KGB agents sway persuaded Leiko that if she continues in the film industry and later adopts a child, there will be repercussions for that action in the future in an oppressive regime. After enjoying diva position while joining Skatuve, a Latvian State Theatre in Moscow, she is spotted by NKVD.
What’s more, it does not eliminate the fact that Nazi Germany was supposed to have pleasant images in Maria’s head, which is something she either did not know or, more likely, simply ignored. It was in 1938 when Latvians together with other minorities were heinously repressed, however the cnm authorities arrested Leiko for being a German spy who sought to undermine Red army’s war factories and sentenced her to death.
Simanis believes that the history is repeating itself where during the purge years Apparatchik Russia used Maria Leiko as its weapon abroad while at home, imposing purges on those disloyal domestically evoked the same situation, today, with Putin minimizing famous people turning them into “useful idiots” like Hollywood director Oliver Stone or French actor Gerard Depardieu, action American star Steven Seagal who have become useful to Russian authorities as they endorse its policies without fully grasping the issues at hand.

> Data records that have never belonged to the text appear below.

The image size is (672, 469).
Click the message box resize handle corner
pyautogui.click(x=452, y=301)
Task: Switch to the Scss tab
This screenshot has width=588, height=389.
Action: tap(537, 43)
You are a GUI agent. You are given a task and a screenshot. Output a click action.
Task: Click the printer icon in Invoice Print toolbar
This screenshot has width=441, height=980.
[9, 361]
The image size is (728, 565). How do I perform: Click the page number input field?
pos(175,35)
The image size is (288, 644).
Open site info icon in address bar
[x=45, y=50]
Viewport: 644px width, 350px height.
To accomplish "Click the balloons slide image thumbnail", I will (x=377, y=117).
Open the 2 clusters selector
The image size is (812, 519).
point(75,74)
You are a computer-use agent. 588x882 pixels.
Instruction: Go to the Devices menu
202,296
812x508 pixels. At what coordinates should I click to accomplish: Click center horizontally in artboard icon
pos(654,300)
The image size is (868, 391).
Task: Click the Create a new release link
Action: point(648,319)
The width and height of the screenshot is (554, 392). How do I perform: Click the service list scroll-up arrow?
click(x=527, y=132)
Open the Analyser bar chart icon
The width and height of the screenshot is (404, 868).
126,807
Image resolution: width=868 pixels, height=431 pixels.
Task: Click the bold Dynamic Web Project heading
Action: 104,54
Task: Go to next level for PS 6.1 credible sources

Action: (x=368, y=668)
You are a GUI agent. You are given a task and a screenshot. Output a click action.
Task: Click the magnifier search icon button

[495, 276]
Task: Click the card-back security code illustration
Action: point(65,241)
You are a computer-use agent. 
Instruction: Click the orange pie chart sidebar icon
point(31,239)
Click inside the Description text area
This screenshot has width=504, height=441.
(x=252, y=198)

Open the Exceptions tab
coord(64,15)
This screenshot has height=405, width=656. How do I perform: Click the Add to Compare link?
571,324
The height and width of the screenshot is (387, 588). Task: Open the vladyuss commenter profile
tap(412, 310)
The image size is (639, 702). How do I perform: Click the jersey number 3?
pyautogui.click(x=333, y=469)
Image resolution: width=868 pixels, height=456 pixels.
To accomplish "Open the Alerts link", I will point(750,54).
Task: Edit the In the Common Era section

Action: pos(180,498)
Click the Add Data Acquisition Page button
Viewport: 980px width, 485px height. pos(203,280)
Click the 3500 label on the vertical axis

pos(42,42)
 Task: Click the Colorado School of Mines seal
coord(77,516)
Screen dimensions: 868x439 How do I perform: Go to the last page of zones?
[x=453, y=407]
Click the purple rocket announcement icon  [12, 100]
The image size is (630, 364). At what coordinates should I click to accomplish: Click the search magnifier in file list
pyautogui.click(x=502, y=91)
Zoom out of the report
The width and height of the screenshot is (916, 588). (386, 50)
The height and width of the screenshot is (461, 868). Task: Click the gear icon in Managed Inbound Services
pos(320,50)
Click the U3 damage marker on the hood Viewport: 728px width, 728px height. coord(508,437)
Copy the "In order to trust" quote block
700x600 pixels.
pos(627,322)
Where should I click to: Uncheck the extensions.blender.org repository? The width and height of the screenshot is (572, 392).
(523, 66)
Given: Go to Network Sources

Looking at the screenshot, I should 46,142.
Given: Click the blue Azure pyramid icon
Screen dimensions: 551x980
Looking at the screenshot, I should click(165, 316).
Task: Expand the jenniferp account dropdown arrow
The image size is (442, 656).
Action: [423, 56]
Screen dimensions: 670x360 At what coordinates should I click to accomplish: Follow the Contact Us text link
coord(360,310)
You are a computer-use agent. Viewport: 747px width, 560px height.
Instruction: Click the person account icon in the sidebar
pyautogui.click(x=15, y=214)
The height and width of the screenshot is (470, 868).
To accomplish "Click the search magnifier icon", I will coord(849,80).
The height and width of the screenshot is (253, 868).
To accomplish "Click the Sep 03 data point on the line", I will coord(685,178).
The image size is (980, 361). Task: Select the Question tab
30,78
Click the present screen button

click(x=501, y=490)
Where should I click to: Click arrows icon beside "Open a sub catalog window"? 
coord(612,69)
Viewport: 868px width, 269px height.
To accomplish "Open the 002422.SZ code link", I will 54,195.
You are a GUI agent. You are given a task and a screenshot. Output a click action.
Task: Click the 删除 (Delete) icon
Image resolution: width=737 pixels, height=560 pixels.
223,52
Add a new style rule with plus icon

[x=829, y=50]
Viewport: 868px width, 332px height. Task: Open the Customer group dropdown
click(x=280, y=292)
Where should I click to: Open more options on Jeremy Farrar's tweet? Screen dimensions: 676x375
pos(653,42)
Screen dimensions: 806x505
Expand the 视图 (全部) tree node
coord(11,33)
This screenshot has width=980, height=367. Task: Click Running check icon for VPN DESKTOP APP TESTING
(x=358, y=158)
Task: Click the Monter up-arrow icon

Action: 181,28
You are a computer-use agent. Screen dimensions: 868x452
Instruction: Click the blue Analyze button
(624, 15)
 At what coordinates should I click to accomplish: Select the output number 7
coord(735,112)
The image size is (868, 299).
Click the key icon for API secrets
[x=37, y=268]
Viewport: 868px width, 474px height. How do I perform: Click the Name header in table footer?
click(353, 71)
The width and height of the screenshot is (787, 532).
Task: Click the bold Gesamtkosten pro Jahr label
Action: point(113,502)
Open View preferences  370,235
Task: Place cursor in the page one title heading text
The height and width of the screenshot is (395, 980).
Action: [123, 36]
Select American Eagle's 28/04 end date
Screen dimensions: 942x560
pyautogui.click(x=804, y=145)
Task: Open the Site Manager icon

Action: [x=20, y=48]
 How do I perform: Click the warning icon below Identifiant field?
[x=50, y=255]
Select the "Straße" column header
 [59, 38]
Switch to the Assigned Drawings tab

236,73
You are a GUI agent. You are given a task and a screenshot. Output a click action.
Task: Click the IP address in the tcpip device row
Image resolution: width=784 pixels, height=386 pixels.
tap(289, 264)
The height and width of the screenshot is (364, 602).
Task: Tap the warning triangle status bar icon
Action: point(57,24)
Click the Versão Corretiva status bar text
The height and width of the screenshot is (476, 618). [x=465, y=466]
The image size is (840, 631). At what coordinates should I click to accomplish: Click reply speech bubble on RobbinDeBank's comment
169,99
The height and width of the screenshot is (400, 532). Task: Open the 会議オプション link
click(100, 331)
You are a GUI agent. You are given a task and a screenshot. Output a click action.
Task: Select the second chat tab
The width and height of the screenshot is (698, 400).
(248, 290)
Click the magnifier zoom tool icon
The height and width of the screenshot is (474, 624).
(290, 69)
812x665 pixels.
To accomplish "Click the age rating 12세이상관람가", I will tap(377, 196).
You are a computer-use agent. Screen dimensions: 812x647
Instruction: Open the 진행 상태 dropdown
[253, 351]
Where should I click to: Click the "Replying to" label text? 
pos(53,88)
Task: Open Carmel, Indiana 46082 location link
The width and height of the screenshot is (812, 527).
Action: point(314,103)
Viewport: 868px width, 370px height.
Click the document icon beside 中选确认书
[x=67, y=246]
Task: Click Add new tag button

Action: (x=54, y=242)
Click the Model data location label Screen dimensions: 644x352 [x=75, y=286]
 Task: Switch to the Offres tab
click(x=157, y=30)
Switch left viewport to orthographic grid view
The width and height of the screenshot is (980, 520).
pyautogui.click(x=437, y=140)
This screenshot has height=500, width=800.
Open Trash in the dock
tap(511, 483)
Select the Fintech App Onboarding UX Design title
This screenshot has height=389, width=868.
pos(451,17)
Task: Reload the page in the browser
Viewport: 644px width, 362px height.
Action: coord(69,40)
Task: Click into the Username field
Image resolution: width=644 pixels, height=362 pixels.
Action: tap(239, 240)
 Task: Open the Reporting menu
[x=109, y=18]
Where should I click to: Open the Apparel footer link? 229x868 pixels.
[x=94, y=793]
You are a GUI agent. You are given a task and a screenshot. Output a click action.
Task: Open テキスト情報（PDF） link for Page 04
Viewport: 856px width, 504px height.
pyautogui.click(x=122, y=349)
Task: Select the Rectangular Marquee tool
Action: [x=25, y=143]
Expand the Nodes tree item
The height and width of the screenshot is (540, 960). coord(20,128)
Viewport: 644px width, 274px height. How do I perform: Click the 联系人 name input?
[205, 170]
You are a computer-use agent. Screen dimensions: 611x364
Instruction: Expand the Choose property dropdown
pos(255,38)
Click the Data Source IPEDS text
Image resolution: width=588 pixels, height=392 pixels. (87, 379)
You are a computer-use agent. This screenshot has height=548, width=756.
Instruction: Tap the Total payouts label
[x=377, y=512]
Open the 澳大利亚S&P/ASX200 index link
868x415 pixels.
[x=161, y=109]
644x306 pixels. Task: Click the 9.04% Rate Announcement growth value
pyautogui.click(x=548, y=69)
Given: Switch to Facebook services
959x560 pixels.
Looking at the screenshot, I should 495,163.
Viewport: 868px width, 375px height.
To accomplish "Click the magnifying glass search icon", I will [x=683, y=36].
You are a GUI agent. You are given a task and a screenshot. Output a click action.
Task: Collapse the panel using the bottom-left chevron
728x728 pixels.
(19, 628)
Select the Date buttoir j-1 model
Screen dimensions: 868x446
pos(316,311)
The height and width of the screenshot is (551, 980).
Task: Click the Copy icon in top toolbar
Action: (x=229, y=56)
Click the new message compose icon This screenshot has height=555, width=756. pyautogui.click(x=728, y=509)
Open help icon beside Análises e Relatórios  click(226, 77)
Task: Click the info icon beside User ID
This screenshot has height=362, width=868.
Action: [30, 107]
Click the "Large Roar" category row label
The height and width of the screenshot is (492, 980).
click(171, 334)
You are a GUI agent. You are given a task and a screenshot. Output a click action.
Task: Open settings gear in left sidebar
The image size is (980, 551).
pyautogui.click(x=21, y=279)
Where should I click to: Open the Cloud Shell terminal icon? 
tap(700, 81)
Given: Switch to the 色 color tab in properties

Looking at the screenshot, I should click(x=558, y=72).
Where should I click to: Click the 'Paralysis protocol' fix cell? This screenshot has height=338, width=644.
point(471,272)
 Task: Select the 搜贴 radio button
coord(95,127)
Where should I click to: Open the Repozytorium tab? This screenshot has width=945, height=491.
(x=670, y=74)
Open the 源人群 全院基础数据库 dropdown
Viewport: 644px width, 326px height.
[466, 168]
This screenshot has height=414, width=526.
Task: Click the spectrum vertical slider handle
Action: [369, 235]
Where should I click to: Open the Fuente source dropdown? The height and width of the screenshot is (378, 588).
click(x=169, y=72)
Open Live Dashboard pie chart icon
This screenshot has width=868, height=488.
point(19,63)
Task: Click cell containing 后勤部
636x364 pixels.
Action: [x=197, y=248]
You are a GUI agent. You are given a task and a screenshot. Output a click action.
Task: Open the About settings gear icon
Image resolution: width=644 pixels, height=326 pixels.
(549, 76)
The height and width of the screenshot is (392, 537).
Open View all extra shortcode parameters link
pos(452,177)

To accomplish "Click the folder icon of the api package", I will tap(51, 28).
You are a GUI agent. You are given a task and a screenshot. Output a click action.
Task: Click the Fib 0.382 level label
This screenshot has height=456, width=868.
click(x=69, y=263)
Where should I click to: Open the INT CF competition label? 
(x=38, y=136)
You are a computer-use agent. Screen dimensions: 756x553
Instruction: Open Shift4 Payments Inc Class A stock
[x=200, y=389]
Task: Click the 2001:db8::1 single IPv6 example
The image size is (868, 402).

The director indicates that stars like Gerard Depardieu can finally be utilized against the Ukrainians only in case he is made a Russian and travels to russia with no ill-fall out of the french passport as France is an EU member, and most EU countries are not memberstates of Ukraine and thus could not prevent entry of people from countries like france over to Ukraine.
Hence, contemporary celebrities primarily from A-list, or the most famous, or other well-promoted stars as on a rent are applied as a source of state propaganda while their productive powers have been significantly deteriorated. Maria in the beginning of the story admired the splendour of Russian oligarchs and felt proud. ‘They used to praise her when today and very people like her used by the (Putin) regime know what they are doing,’ Simanis said.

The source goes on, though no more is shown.